MANILA, PHILIPPINES - The Asian Development Bank (ADB) is assisting Nepal in developing a more reliable, fair and sustainable land administration and management system by modernizing and improving business processes and developing a road map for a national comprehensive land policy.
The ADB will extend a $350,000 grant to Nepal's Strengthening Land Administration Services project, which is estimated to cost a total $400,000, with the government of Nepal covering the balance.
Susanne Nebel, rural development specialist of ADB's South Asia Department, described Nepal's current paper-based system as largely traditional, subject to error and deterioration.
"Information is acquired, stored, updated, collated, and retrieved manually in paper form with a low level of accuracy and high risk of distortion and duplication," Ms.
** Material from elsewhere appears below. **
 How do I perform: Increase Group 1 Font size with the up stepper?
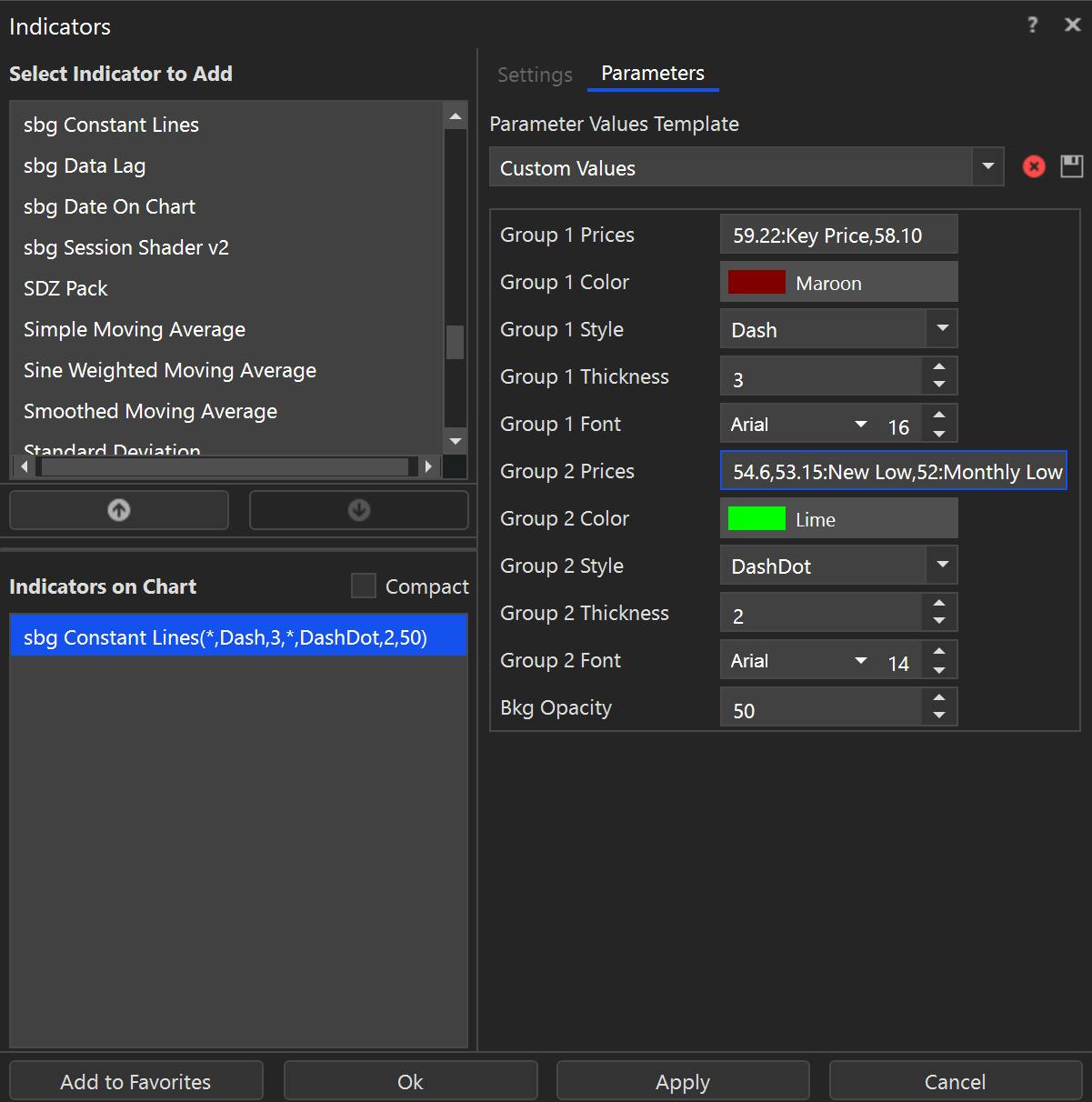939,416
Nebel said. "Major land records are also deteriorating due to poor storage and there is no provision for recovering many of these records in case of a disaster."
The ADB's support will be channeled to key areas where quick results can be achieved within a short period, but in line with the longer term goals of Nepal to work toward an efficient, service-oriented and informative land administration system based on modern technology and increased access to farmland for agricultural laborers to contribute to poverty reduction.
The project will assist Nepal in coming up with a comprehensive national land policy framework that provides sound strategies for clarifying and documenting land rights and managing land resources for sustainable economic and social gains. The project will also upgrade the government's land information system to improve business processes and work flows.
During the last decade, the government has made efforts to modernize land administration, focusing on computerizing data managed by district land revenue offices. Currently, Nepal's Department of Land Information and Archive is testing the computerized land information system in four districts. Progress has been slow due to the lack of trained staff and funding.
"There is a serious lack of an overall strategy for information technology in land administration. There should be an extensive review of the way the department has been managing the resources to build and operate the land information system," said Ms. Nebel.
Most Nepalese depend on agriculture for their livelihood, but a majority of the rural population are either landless or cultivate land too small to generate adequate income. Security of tenure is an important element in economic development, not only because it helps boost productivity, but also due to the fees and taxes on land, which could be significant sources of government revenue. Land is also one of the main sources of collateral for obtaining credit from established financial institutions such as banks and from informal credit sources.